### GIVEN TASK
Reproduce the following listing verbatim, line for line, from its first entry through its last.
──────────────────────────────
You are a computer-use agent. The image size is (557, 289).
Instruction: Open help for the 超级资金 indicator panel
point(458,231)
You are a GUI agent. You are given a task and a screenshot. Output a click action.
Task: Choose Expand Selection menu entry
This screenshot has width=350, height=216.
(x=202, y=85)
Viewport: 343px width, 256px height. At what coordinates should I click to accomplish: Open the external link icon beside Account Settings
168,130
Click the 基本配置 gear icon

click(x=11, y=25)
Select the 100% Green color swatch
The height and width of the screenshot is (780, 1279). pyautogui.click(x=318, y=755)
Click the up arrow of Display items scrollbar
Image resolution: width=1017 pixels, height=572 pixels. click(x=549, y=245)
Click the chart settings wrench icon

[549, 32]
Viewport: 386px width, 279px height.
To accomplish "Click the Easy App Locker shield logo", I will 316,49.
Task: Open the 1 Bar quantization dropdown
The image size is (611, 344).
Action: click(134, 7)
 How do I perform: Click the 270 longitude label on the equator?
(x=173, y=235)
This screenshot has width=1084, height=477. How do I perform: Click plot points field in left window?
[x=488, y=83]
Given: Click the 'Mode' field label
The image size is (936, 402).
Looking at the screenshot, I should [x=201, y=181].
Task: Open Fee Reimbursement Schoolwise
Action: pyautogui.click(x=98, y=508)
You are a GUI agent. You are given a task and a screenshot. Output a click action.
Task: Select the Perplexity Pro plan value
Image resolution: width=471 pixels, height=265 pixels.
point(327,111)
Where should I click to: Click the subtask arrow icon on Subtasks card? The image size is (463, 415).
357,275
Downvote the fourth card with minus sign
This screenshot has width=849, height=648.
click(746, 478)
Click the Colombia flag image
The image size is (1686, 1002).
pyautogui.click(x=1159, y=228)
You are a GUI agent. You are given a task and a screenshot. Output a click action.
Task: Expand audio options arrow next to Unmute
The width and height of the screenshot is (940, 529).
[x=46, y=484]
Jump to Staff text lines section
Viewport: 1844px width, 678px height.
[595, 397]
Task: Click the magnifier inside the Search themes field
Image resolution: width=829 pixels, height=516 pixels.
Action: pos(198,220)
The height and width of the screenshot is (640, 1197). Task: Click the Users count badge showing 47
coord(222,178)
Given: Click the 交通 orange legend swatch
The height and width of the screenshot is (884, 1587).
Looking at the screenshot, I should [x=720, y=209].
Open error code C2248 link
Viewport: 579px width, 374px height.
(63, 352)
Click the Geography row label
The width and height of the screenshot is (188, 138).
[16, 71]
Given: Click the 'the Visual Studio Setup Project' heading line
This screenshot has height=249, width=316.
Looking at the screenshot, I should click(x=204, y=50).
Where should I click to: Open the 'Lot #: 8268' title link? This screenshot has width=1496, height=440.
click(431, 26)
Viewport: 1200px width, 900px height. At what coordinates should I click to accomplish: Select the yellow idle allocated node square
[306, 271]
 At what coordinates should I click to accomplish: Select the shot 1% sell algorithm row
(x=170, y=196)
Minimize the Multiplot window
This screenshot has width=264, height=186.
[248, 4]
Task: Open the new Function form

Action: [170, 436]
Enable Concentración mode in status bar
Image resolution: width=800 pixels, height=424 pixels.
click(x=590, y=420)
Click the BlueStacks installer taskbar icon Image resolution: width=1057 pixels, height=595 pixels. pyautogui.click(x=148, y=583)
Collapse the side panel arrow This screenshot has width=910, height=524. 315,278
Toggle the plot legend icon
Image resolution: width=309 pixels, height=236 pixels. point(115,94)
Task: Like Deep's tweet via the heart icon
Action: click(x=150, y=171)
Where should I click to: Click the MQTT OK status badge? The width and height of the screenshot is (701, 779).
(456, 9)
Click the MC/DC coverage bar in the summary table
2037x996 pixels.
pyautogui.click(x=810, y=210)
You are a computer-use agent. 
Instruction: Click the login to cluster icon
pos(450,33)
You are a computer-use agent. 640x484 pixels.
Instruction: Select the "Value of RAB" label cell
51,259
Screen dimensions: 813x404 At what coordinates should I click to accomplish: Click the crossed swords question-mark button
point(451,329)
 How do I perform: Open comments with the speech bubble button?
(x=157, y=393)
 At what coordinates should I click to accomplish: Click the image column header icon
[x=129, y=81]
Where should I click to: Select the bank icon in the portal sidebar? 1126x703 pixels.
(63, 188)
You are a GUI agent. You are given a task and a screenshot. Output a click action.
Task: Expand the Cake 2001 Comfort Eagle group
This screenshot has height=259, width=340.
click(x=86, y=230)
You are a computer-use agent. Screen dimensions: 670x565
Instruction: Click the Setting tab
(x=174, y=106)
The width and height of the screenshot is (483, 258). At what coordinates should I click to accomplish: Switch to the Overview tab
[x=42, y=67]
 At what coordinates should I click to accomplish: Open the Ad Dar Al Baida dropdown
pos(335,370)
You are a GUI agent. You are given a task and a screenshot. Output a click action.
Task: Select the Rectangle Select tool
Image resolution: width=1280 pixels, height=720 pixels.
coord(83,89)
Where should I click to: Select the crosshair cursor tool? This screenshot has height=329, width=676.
──────────────────────────────
### ANSWER TO THE TASK
You are a computer-use agent. The image size is (557, 289).
Instruction: Open help for the 超级资金 indicator panel
point(458,231)
You are a GUI agent. You are given a task and a screenshot. Output a click action.
Task: Choose Expand Selection menu entry
This screenshot has width=350, height=216.
(x=202, y=85)
Viewport: 343px width, 256px height. At what coordinates should I click to accomplish: Open the external link icon beside Account Settings
168,130
Click the 基本配置 gear icon

click(x=11, y=25)
Select the 100% Green color swatch
The height and width of the screenshot is (780, 1279). pyautogui.click(x=318, y=755)
Click the up arrow of Display items scrollbar
Image resolution: width=1017 pixels, height=572 pixels. click(x=549, y=245)
Click the chart settings wrench icon

[549, 32]
Viewport: 386px width, 279px height.
To accomplish "Click the Easy App Locker shield logo", I will 316,49.
Task: Open the 1 Bar quantization dropdown
The image size is (611, 344).
Action: click(134, 7)
 How do I perform: Click the 270 longitude label on the equator?
(x=173, y=235)
This screenshot has width=1084, height=477. How do I perform: Click plot points field in left window?
[x=488, y=83]
Given: Click the 'Mode' field label
The image size is (936, 402).
Looking at the screenshot, I should [x=201, y=181].
Task: Open Fee Reimbursement Schoolwise
Action: pyautogui.click(x=98, y=508)
You are a GUI agent. You are given a task and a screenshot. Output a click action.
Task: Select the Perplexity Pro plan value
Image resolution: width=471 pixels, height=265 pixels.
point(327,111)
Where should I click to: Click the subtask arrow icon on Subtasks card? The image size is (463, 415).
357,275
Downvote the fourth card with minus sign
This screenshot has width=849, height=648.
click(746, 478)
Click the Colombia flag image
The image size is (1686, 1002).
pyautogui.click(x=1159, y=228)
You are a GUI agent. You are given a task and a screenshot. Output a click action.
Task: Expand audio options arrow next to Unmute
The width and height of the screenshot is (940, 529).
[x=46, y=484]
Jump to Staff text lines section
Viewport: 1844px width, 678px height.
[595, 397]
Task: Click the magnifier inside the Search themes field
Image resolution: width=829 pixels, height=516 pixels.
Action: pos(198,220)
The height and width of the screenshot is (640, 1197). Task: Click the Users count badge showing 47
coord(222,178)
Given: Click the 交通 orange legend swatch
The height and width of the screenshot is (884, 1587).
Looking at the screenshot, I should [x=720, y=209].
Open error code C2248 link
Viewport: 579px width, 374px height.
(63, 352)
Click the Geography row label
The width and height of the screenshot is (188, 138).
[16, 71]
Given: Click the 'the Visual Studio Setup Project' heading line
This screenshot has height=249, width=316.
Looking at the screenshot, I should click(x=204, y=50).
Where should I click to: Open the 'Lot #: 8268' title link? This screenshot has width=1496, height=440.
click(431, 26)
Viewport: 1200px width, 900px height. At what coordinates should I click to accomplish: Select the yellow idle allocated node square
[306, 271]
 At what coordinates should I click to accomplish: Select the shot 1% sell algorithm row
(x=170, y=196)
Minimize the Multiplot window
This screenshot has width=264, height=186.
[248, 4]
Task: Open the new Function form

Action: [170, 436]
Enable Concentración mode in status bar
Image resolution: width=800 pixels, height=424 pixels.
click(x=590, y=420)
Click the BlueStacks installer taskbar icon Image resolution: width=1057 pixels, height=595 pixels. pyautogui.click(x=148, y=583)
Collapse the side panel arrow This screenshot has width=910, height=524. 315,278
Toggle the plot legend icon
Image resolution: width=309 pixels, height=236 pixels. point(115,94)
Task: Like Deep's tweet via the heart icon
Action: click(x=150, y=171)
Where should I click to: Click the MQTT OK status badge? The width and height of the screenshot is (701, 779).
(456, 9)
Click the MC/DC coverage bar in the summary table
2037x996 pixels.
pyautogui.click(x=810, y=210)
You are a computer-use agent. 
Instruction: Click the login to cluster icon
pos(450,33)
You are a computer-use agent. 640x484 pixels.
Instruction: Select the "Value of RAB" label cell
51,259
Screen dimensions: 813x404 At what coordinates should I click to accomplish: Click the crossed swords question-mark button
point(451,329)
 How do I perform: Open comments with the speech bubble button?
(x=157, y=393)
 At what coordinates should I click to accomplish: Click the image column header icon
[x=129, y=81]
Where should I click to: Select the bank icon in the portal sidebar? 1126x703 pixels.
(63, 188)
You are a GUI agent. You are given a task and a screenshot. Output a click action.
Task: Expand the Cake 2001 Comfort Eagle group
This screenshot has height=259, width=340.
click(x=86, y=230)
You are a computer-use agent. Screen dimensions: 670x565
Instruction: Click the Setting tab
(x=174, y=106)
The width and height of the screenshot is (483, 258). At what coordinates should I click to accomplish: Switch to the Overview tab
[x=42, y=67]
 At what coordinates should I click to accomplish: Open the Ad Dar Al Baida dropdown
pos(335,370)
You are a GUI agent. You are given a task and a screenshot. Output a click action.
Task: Select the Rectangle Select tool
Image resolution: width=1280 pixels, height=720 pixels.
coord(83,89)
Where should I click to: Select the crosshair cursor tool? This screenshot has height=329, width=676.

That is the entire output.